Fueling frustration in the face of adversity.

"The world has changed. The economy has changed," College of the Desert Adjunct Association’s President Catherine Levitt said. "We’ve got to recognize the fact that it’s changed. There are ways to make this work."

In July’s Board of Trustees meeting, College of the Desert Adjunct Association is asking the school to make changes for them and their students.

An adjunct is a part-time faculty member, ranging from people who are just beginning their teaching career to teachers who are easing into retirement.

They currently teach roughly 60 to 70% of classes at the college.

With inflation and post-pandemic life, they are asking for more equal pay relative to their full-time counterparts.

"In lieu of the COLA this year, they offered us what we thought was a very nice 2.5% increase, but it’s not really an increase," Levitt said. "It’s a one time, off scheduled payment and that one time, off schedule payment then doesn’t add to our future earnings at all. We don’t have the opportunity to bargain for compensation again for another two years, which presents a problem. So, we’re talking about this because we would like to find an alternative solution."

But that’s not all.

The association is asking for insurance benefits as COVID-19 still poses a threat for those who teach in-person.

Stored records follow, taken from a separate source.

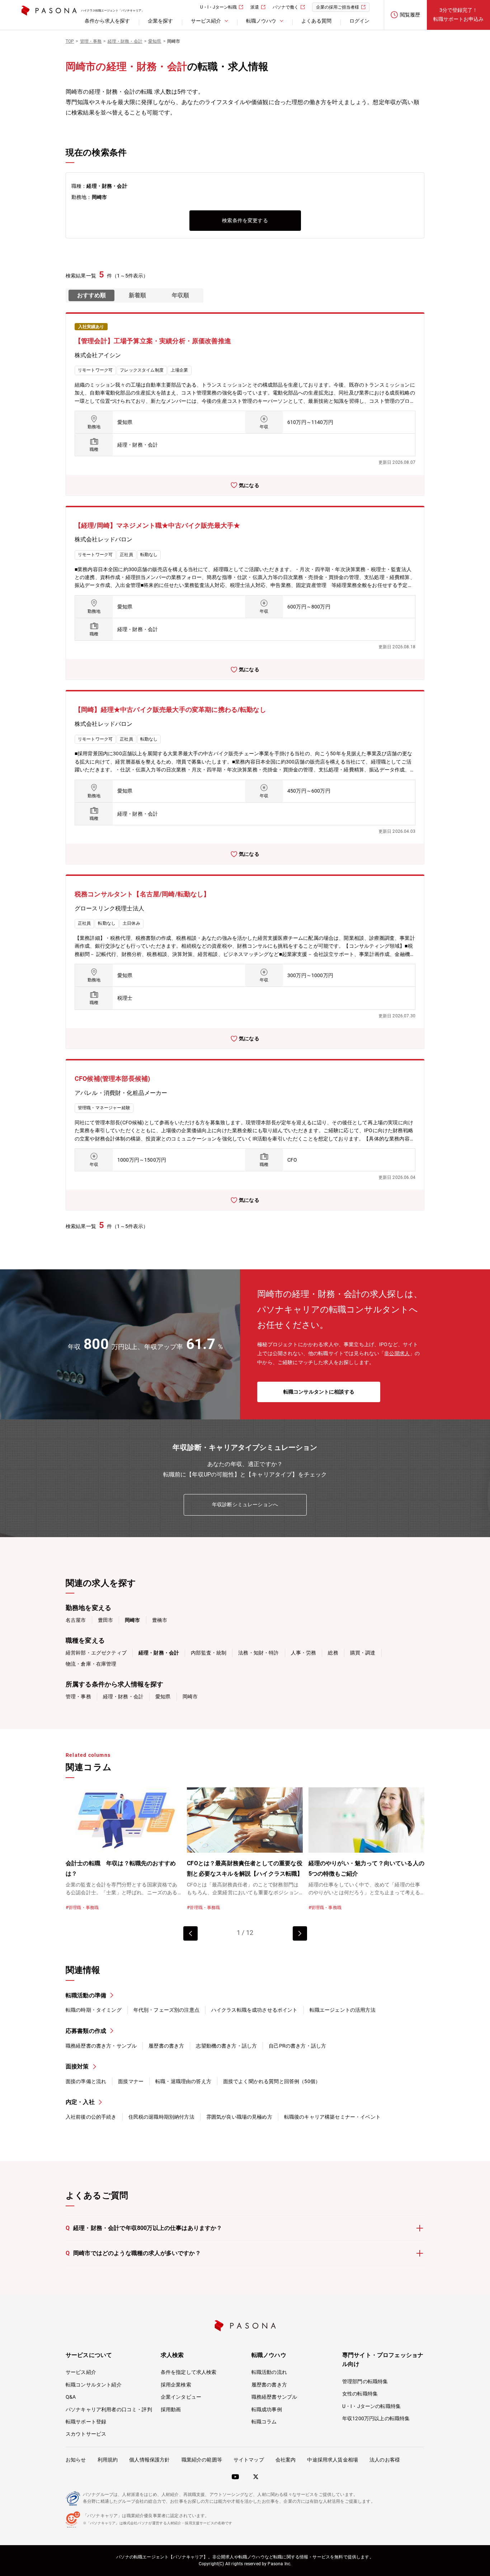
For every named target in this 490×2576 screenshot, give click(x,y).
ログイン (359, 21)
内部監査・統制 (208, 1653)
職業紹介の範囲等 (202, 2460)
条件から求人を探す (107, 21)
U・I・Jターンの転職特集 (371, 2406)
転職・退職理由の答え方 (183, 2081)
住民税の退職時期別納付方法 (161, 2117)
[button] (300, 1933)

"Full time faculty, confidential faculty, full time clerical workers, all administrators and even the Board of Trustees get about $18,000 a year in insurance benefits. We get zero," Levitt continued. "More face-to-face classes are taught by adjuncts than are taught by full time. So we are being asked to accept the risk of being in a classroom with unvaccinated and untested students. And we are being asked to absorb the cost of this risk ourselves."

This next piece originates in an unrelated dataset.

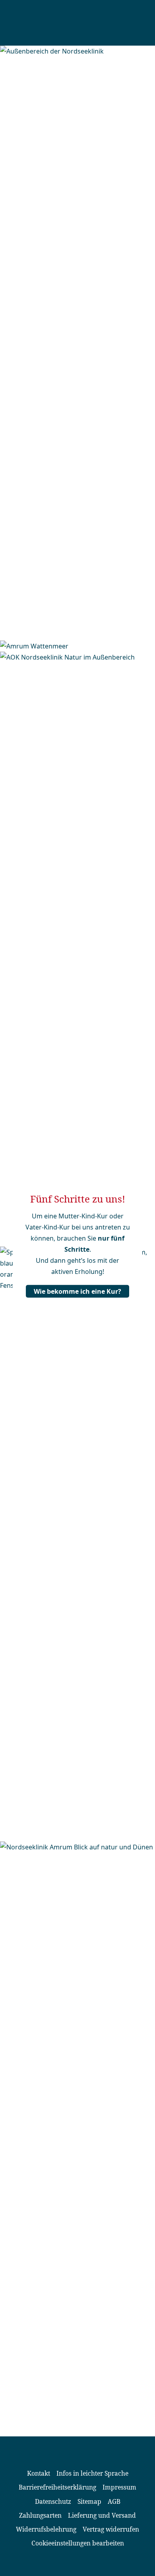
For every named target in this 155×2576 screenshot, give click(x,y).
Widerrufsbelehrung (46, 2529)
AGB (114, 2501)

According to Levitt, of the 116 community colleges in California, only 32 schools have no insurance benefits.

COD is one of them.

But she also brought up another concern : a limited class schedule for students who work.

"The faculty has to be more flexible," she shared. "You can’t just say, ‘I’m going to teach between 10 and 3 every day and the students are going to do what I say.’ That’s not the way it works anymore. The more decision making the students can do, the more that they are actually going to accomplish. We have to, as a whole institution, look at things much more from a student’s perspective rather than from a faculty perspective."

We reached out to the college, and while they said they could not provide an immediate response, they will give us a statement later this week.